A partir de ahí solo se podía descender. En 1994 empezó a trabajar en Lady's, donde pasó los siguientes siete años. Al final de esa etapa, un día apareció por la sala Javier Ormaechea, del Casino Monte Picayo, junto al capitán del 'Don Juan', un barco de Royal Hispania -una empresa fundada en 1991 que fue pionera en ofrecer cruceros para pasajeros nacionales-, que andaba buscando alguien que pudiera hacer un número en el crucero que recorría el Mediterráneo. A Miguel le gustó la idea y los siguientes siete años se los tiró a bordo del 'Don Juan'. Cada noche salía al escenario y hacía una actuación con bailarinas y unos magos durante hora y media. A la mañana siguiente, cogía una banderita y se llevaba a parte del pasaje a visitar Roma o la ciudad que tocara. Por la tarde descansaba y a la noche volvía a actuar.
El periodista Baltasar Bueno se lo trajo a tierra firme y lo convenció para que volviera a trabajar en València. "Me dijo que estaba montando una televisión que iba a ser la bomba. Fui y la gran cadena de televisión resultó ser Canal 13, donde estuve cinco años haciendo un programa de noche. Yo traía a todos los artistas que venían a los teatros y que conocía de mis años en Belle Epoque. También trabajé algunos años para Canal 9. Luego volví a Lady's y cuando cumplí 65 años decidí invitar a cenar a los amigos al Casino Cirsa para anunciar que dejaba para siempre el mundo del espectáculo".
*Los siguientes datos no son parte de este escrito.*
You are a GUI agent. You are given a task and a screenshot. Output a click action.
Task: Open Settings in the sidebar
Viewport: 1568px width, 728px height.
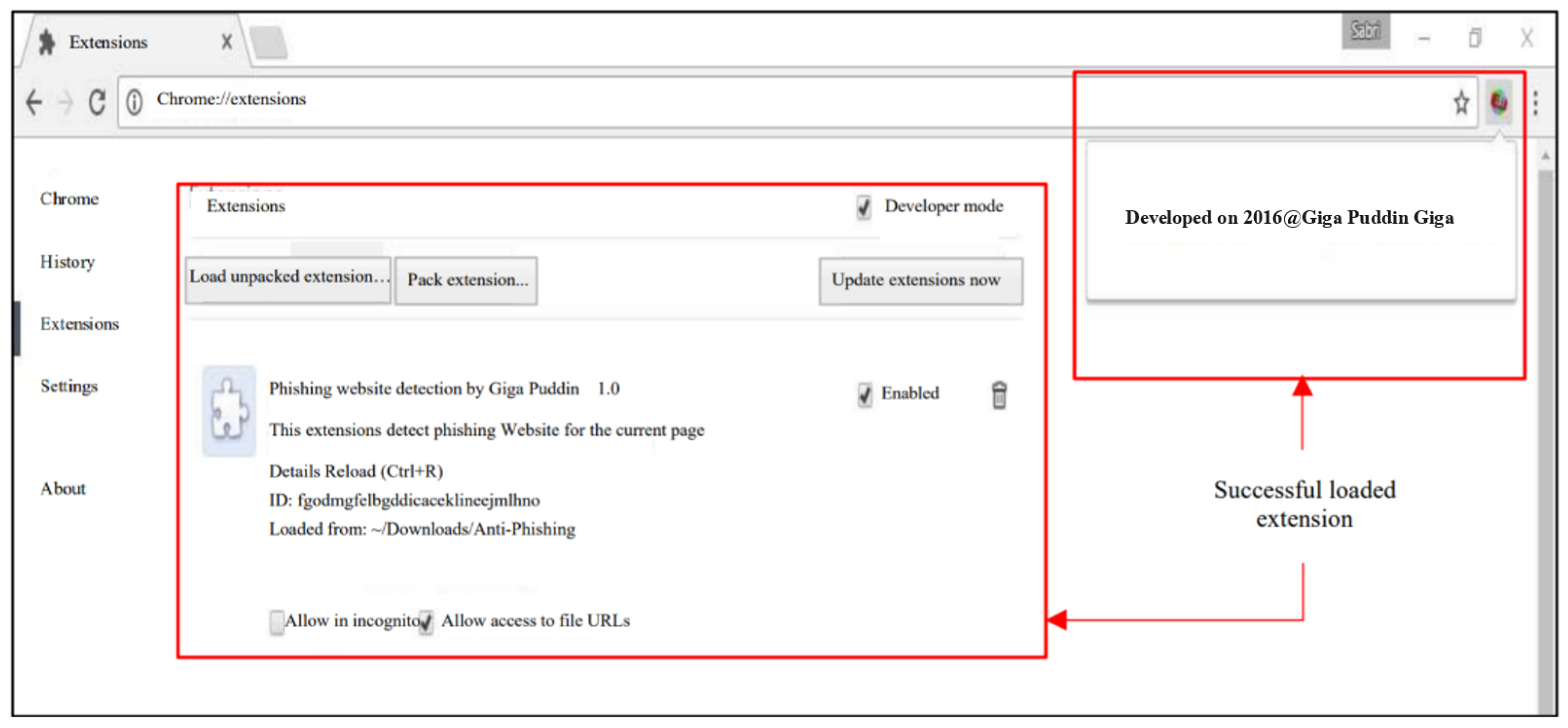[69, 386]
Los últimos años no fueron sencillos. Miguel Brass tuvo problemas con el alcohol. El whisky se convirtió en el mejor analgésico ante un público que despreciaba el espectáculo. Una humillación difícil de llevar para el hombre que, durante años, había sido en València una especie de Joel Gray, el actor que encarnó al maestro de ceremonias de 'Cabaret' y al que imitó en infinidad de ocasiones simulando que cantaba el 'Money, Money'. Ese respeto se había esfumado. "En Lady's la gente no paraba de hablar. Era la época de los bingueros, tíos que venían puestos de todo. Y eso me generó mucha inseguridad en el escenario porque no prestaban atención. El whisky, que me lo tomaba de trago porque no me gustaba, me daba valor. Nunca pasé de las copas, pero casi acabo con Escocia... Luego, ya con tres whiskys encima, te ibas a Suso´s. Allí me invitaba Jesús Saiz, que siempre me trató muy bien, así que seguía bebiendo. Eso sí, no tuve otras adicciones, y eso que, si trabajas en la noche, te ofrecen de todo. Pero a mí esas sustancias me daban pánico y las tiraba a la papelera. Todo eso pasó. ¿Tú te crees que, después de cuarenta y ocho años trabajando en la noche, me quedan ganas de salir? Yo ahora vivo aquí, muy tranquilo, con mi mujer. He sido golfo, pero ya paré".
Miguel Brass, el antiguo Pedro Miguel Herrera, acabó retomando la relación con su familia, que un año descubrió dónde estaba al ver al 'showman' en una revista que se llamaba 'Party'. Ya de mayor, llamó a Pino, su madre, y la invitó a ir a València con sus hermanas. Era la época de Le Paradís y fueron las tres a verle actuar. Después de la función, Miguel cogió a su madre y, en la intimidad, le preguntó si le había gustado. El canario recuerda las palabras exactas que le dijo su madre con voz suave: "Sí, mi hijo, me gusta mucho, pero si no te pintaras...".